Identifying health problems of the future
It wasn’t that long ago that we knew very little about the state of people’s health around the world. NTNU’s new honorary doctors have used 300,000 sources to provide us with an overview.
Planning for the future of a society requires a lot of facts. We need to know how long people enjoy good health, how many people have disabilities, how many people sustain injuries, what makes us sick, what we die from, and not least, how many of us there will be.
We need this information to work out how many people will require care, how many people will be able to work, and how many children will need schools. Only then can governments around the world plan future health, welfare and education systems.
However, this requires huge volumes of data gathered from every corner of the world. We must also have accurate measurement methods that can process different types of data. An impossible task, you might think.
Yet it turns out it can be done.
Much of the credit goes to our new honorary doctors
Christopher J. L. Murray and Emmanuela Gakidou are NTNU’s latest honorary doctors. Much of the credit for the establishment of a global monitoring system for health and risk factors must go to them.

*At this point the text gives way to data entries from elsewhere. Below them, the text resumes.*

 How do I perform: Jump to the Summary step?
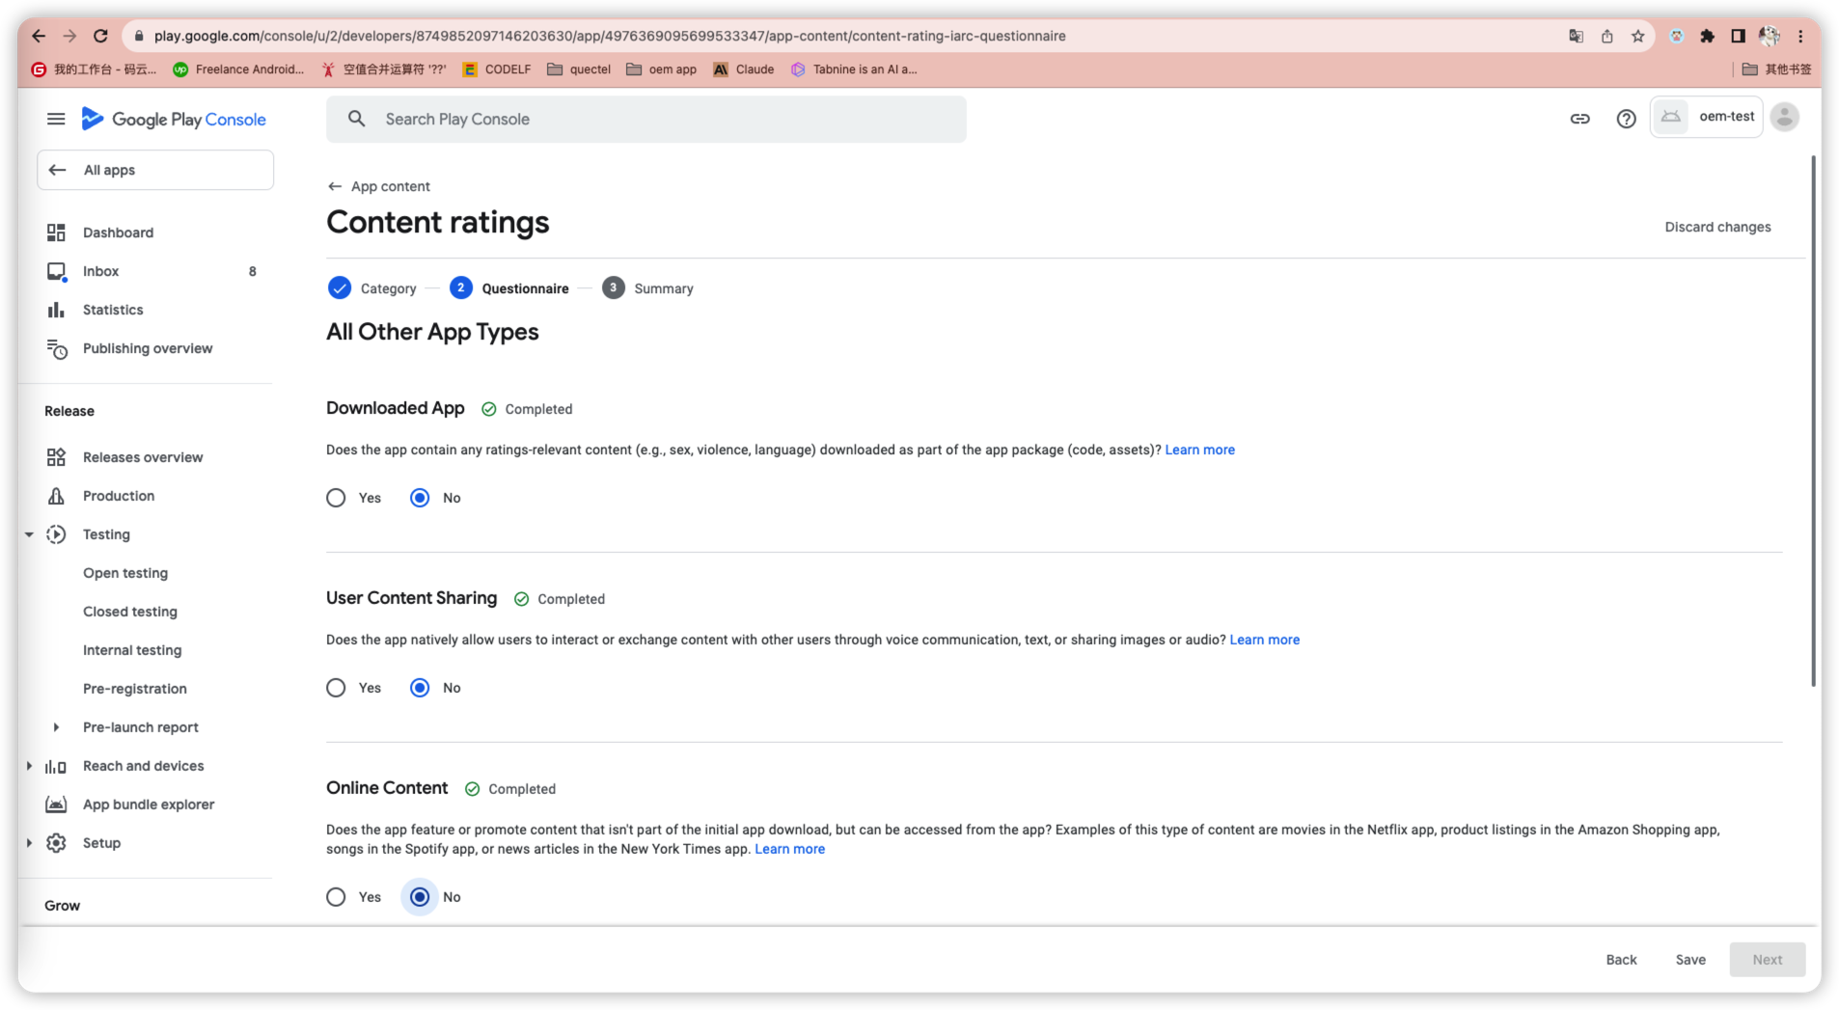pyautogui.click(x=647, y=288)
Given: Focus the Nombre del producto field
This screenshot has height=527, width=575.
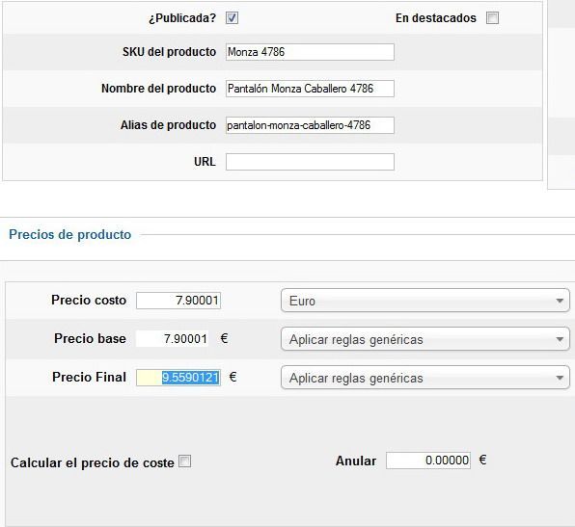Looking at the screenshot, I should coord(310,89).
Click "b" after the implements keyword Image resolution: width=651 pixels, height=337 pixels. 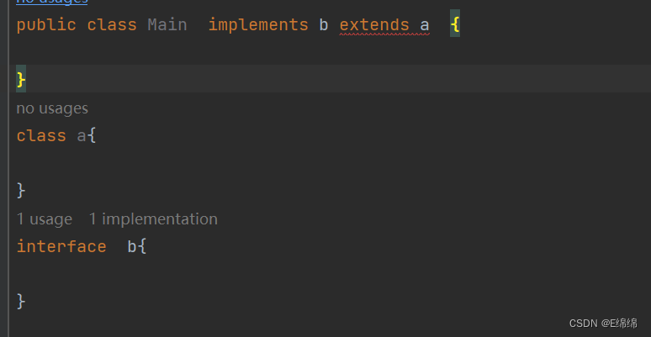click(x=324, y=25)
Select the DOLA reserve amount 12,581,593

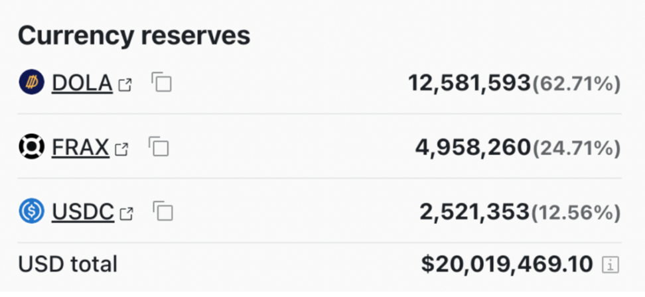point(469,84)
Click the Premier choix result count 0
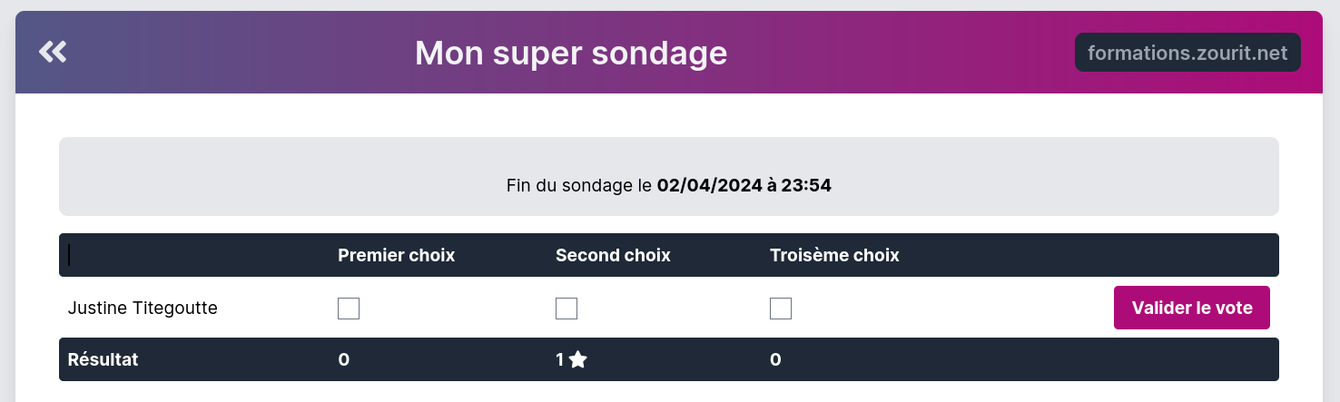The height and width of the screenshot is (402, 1340). click(343, 360)
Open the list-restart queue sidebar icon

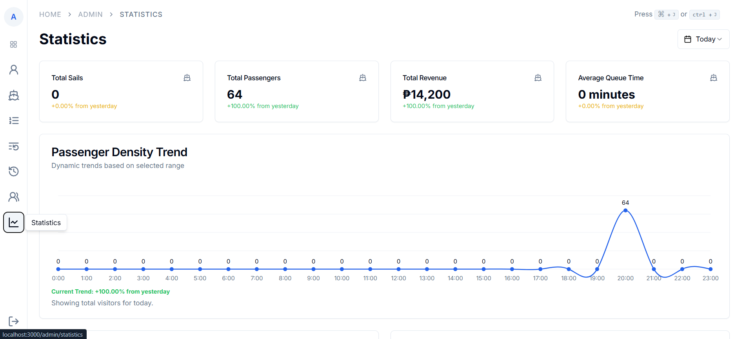click(13, 146)
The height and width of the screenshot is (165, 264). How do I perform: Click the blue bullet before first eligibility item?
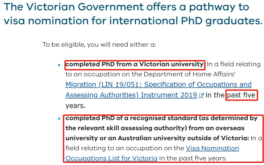pos(59,65)
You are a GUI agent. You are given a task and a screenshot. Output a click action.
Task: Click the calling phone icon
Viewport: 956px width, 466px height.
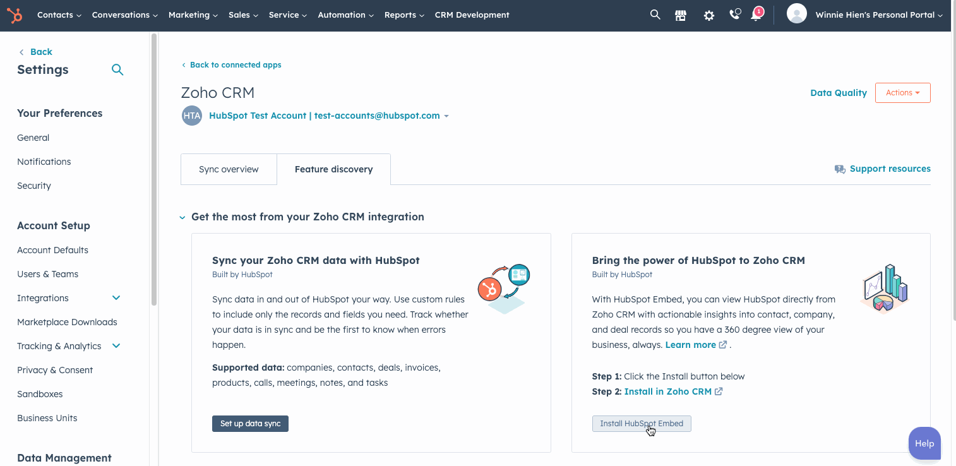tap(734, 15)
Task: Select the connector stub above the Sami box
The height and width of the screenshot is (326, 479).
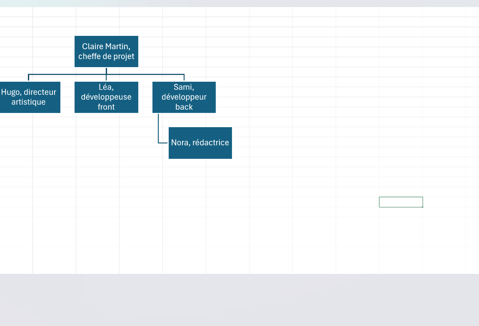Action: [184, 78]
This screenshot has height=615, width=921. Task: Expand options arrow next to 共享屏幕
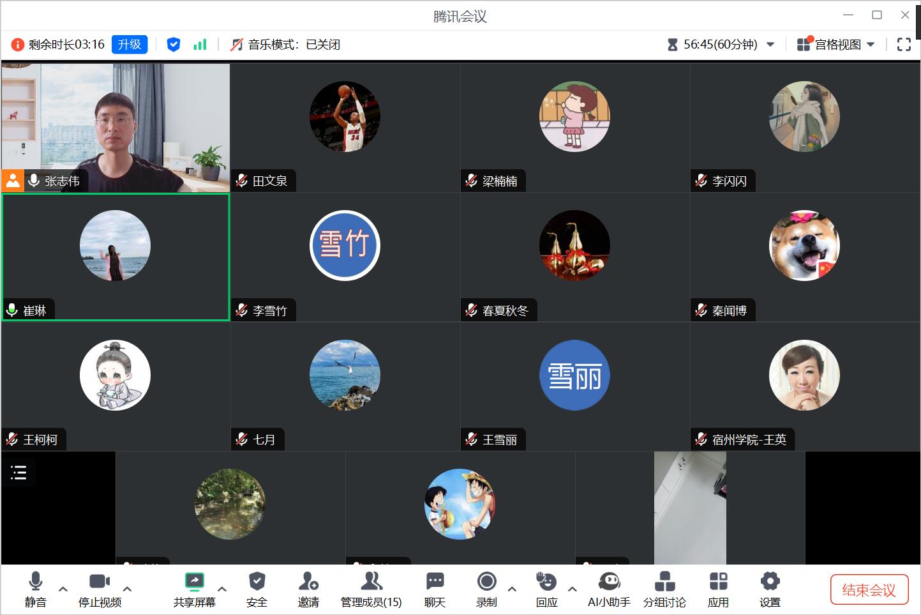tap(222, 589)
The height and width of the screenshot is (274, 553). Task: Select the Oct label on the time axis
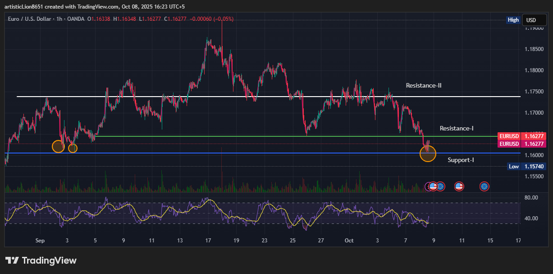pos(349,241)
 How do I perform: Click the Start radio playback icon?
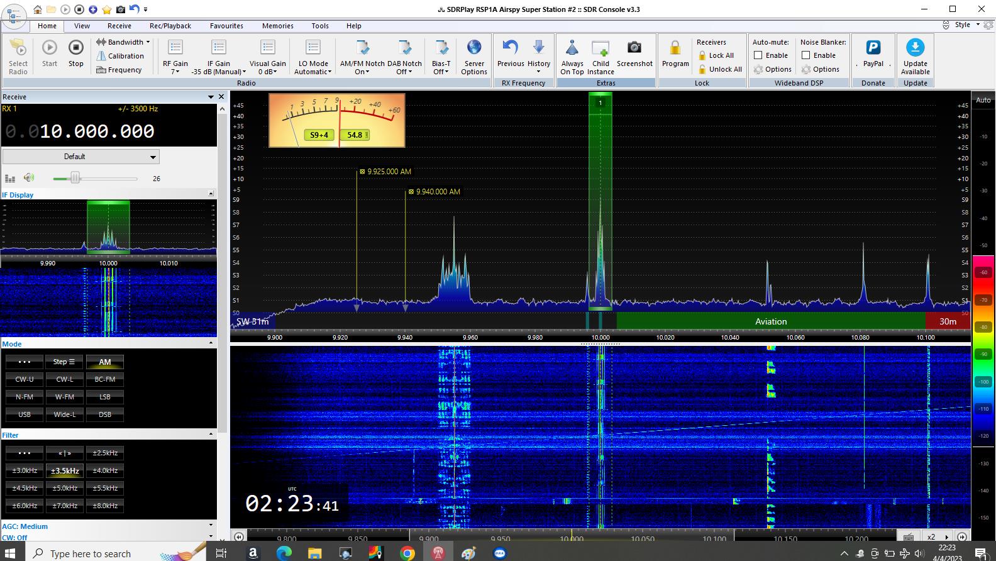tap(50, 48)
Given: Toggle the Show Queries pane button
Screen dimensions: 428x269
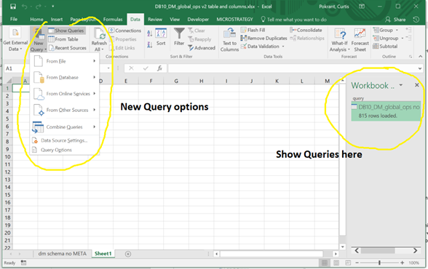Looking at the screenshot, I should coord(66,31).
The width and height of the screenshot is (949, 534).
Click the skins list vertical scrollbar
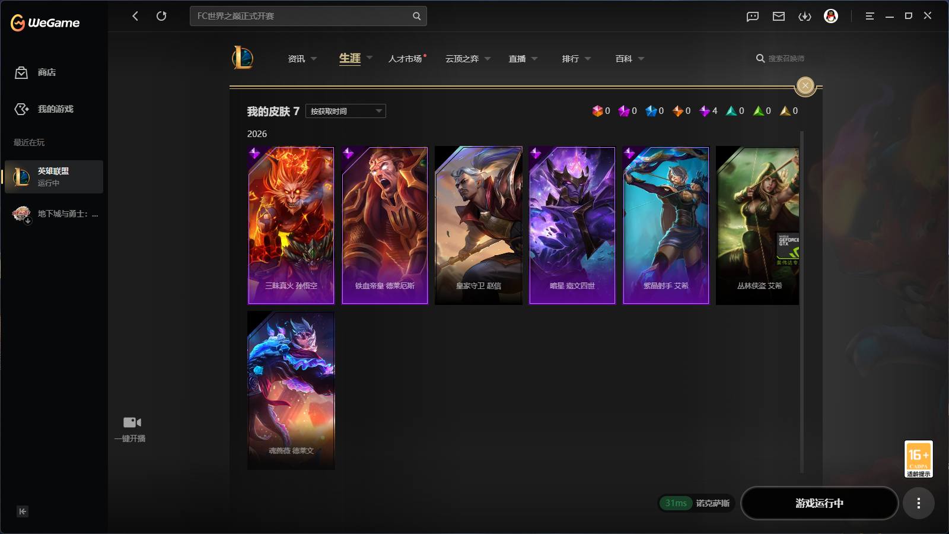[x=802, y=303]
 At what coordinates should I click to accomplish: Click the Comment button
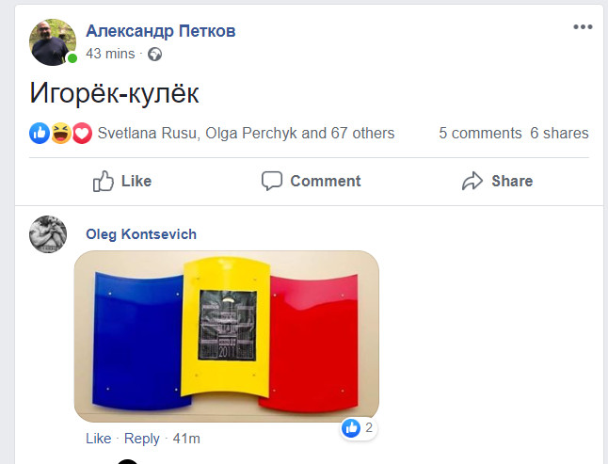(311, 181)
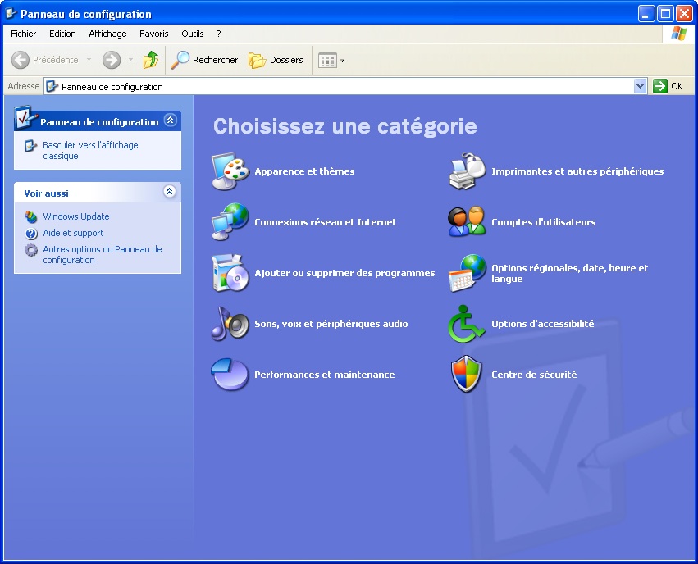The width and height of the screenshot is (698, 564).
Task: Open the Comptes d'utilisateurs people icon
Action: pos(467,222)

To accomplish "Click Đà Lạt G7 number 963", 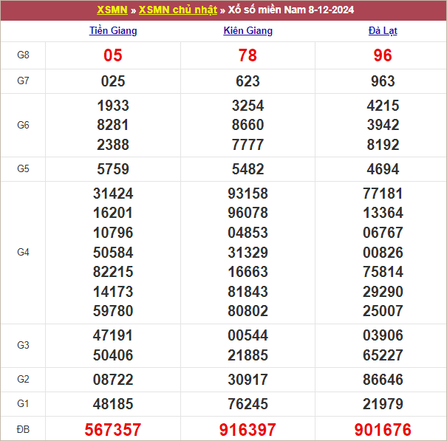I will coord(383,81).
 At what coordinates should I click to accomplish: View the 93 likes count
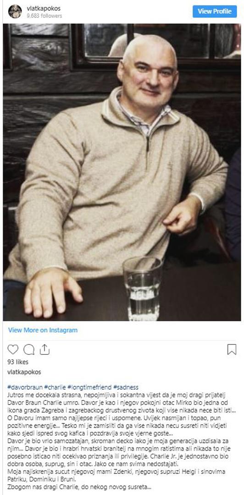pos(18,362)
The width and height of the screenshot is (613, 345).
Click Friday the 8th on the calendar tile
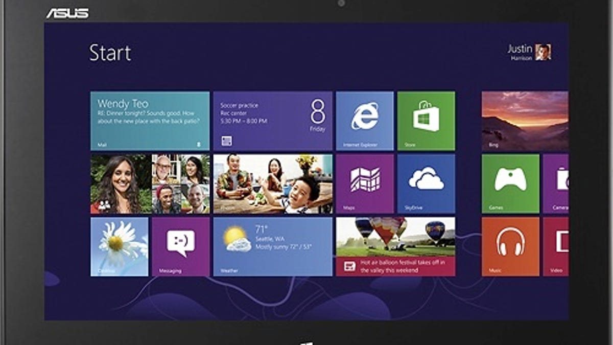point(317,118)
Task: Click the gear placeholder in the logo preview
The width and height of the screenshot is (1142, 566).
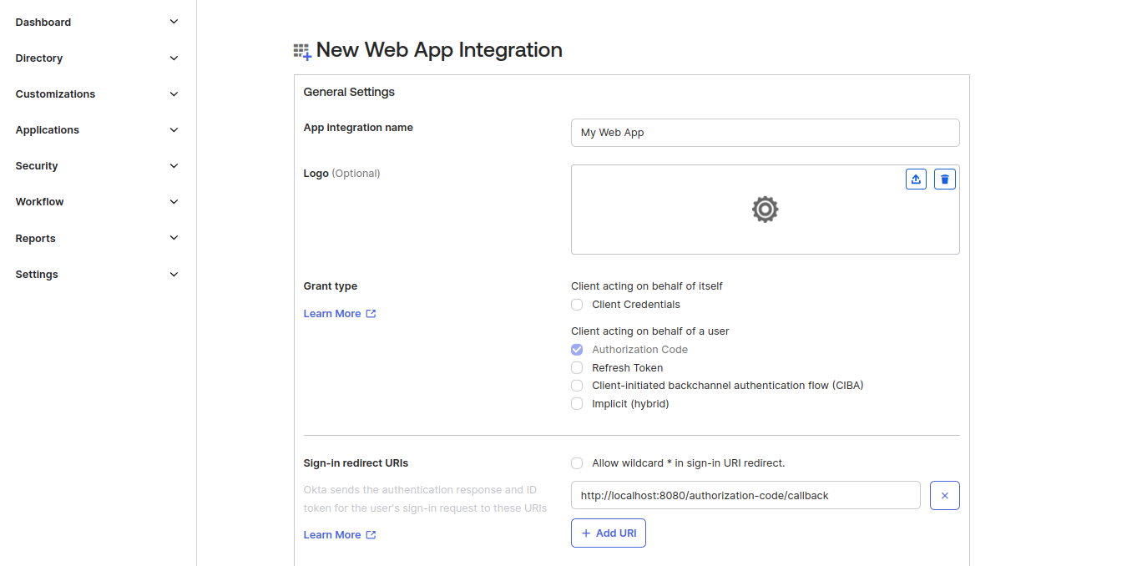Action: point(765,209)
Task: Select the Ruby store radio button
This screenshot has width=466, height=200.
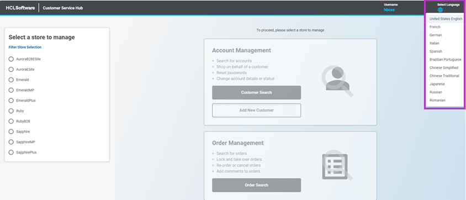Action: 11,111
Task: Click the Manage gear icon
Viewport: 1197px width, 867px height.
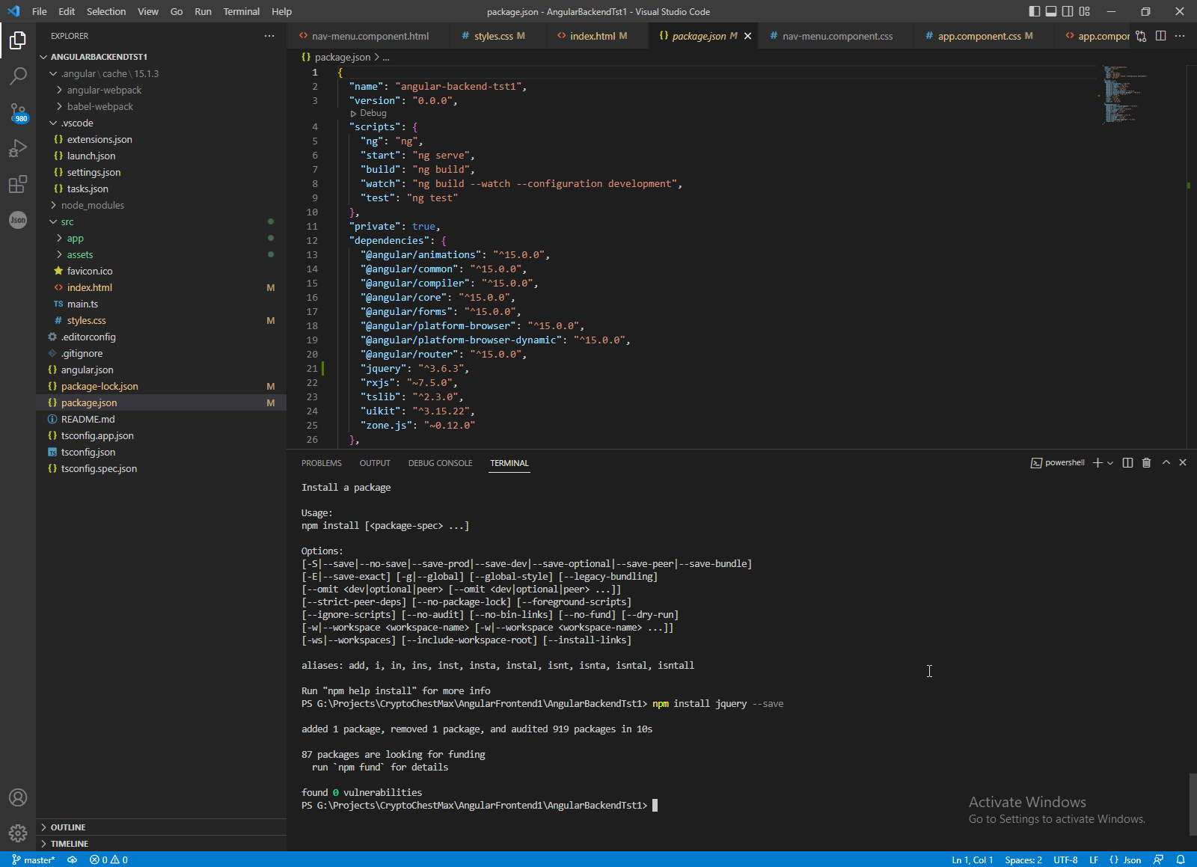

“Gakidou and Murray have played key roles in the most comprehensive mapping of global public health ever,” said Professor Terje Andreas Eikemo from the Department of Sociology and Political Science.
He and Professor Steinar Krokstad at the HUNT Research Centre nominated the two researchers as new honorary doctors. On 15 November, Gakidou and Murray will be in Trondheim to receive the honour.
“Murray was one of the speakers at The Big Challenge science festival in Trondheim in 2019. He was introduced as ‘the world’s most famous doctor’,” said Eikemo.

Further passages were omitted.